_Task objective_
Quote the part of the ASX 200 dividends article from "Let's take a" up to and including "boosting their dividends?".

_Extract_
>>>

Owners of ASX 200 dividend shares likely saw their payments cut during the COVID-19 pandemic. But they've also seen their shares go through one of the most impressive recoveries in the world.
And now, ASX 200 dividends could reach record levels in 2022. According to a new report, the second half of this year has the potential to be astronomical for dividend payments.
Australian shareholders may be handed more than $100 billion in dividends this year, according to the latest Global Dividend Index report from Janus Henderson Group (ASX: JHG).
Let's take a closer look at the best ASX dividend stocks highlighted by the fund manager. These are the companies that Janus Henderson thinks are likely to continue doling out strong dividends.
Which ASX 200 shares could keep boosting their dividends?
ASX 200 shares could lead the way for Australia to post a record-breaking year of dividends in 2022. That's despite the nation's payouts plummeting during the pandemic.
The fund manager found Australia's dividends slumped a whopping 37.3% during the height of COVID-19 while the rest of the world's dipped just 16.7%.
But the reasons behind the ASX's dividend dump also boosted payouts to a record high over the 12 months ended 31 March. Over the period, ASX companies handed investors $97.9 billion in dividends.

<<<

_Dataset excerpt_
>>>

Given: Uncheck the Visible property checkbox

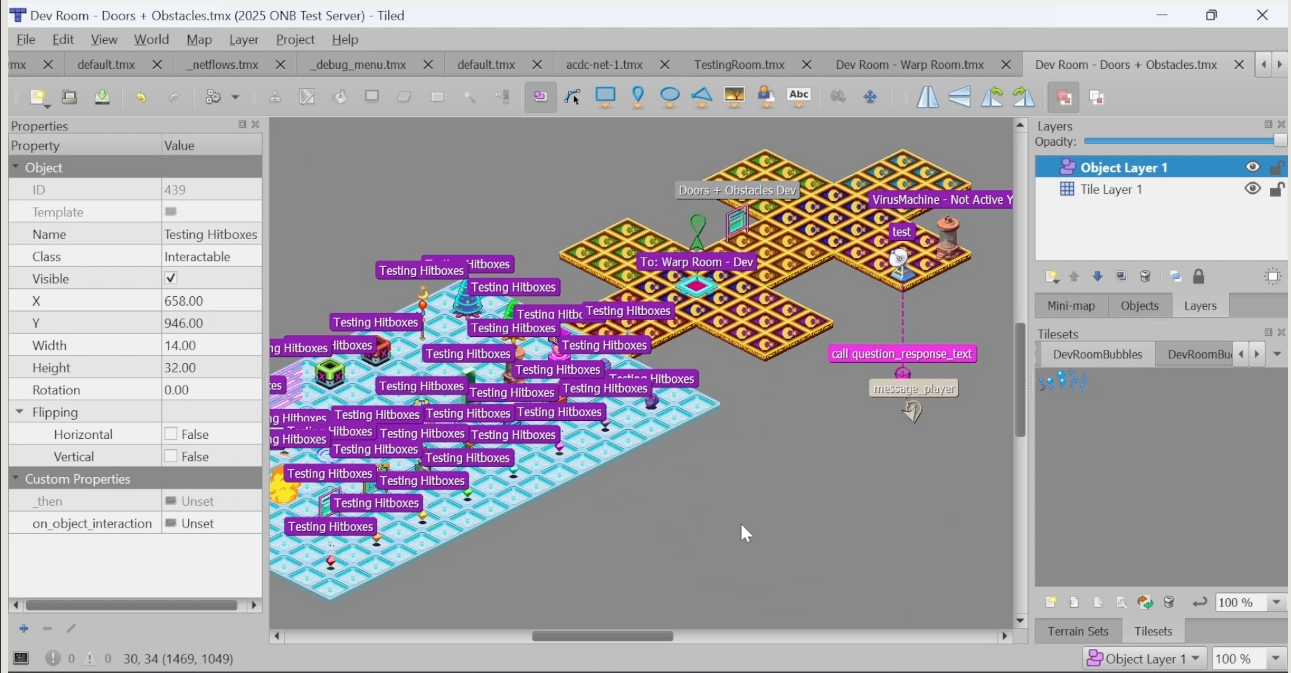Looking at the screenshot, I should coord(171,279).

<<<

_Task answer_
Let's take a closer look at the best ASX dividend stocks highlighted by the fund manager. These are the companies that Janus Henderson thinks are likely to continue doling out strong dividends.
Which ASX 200 shares could keep boosting their dividends?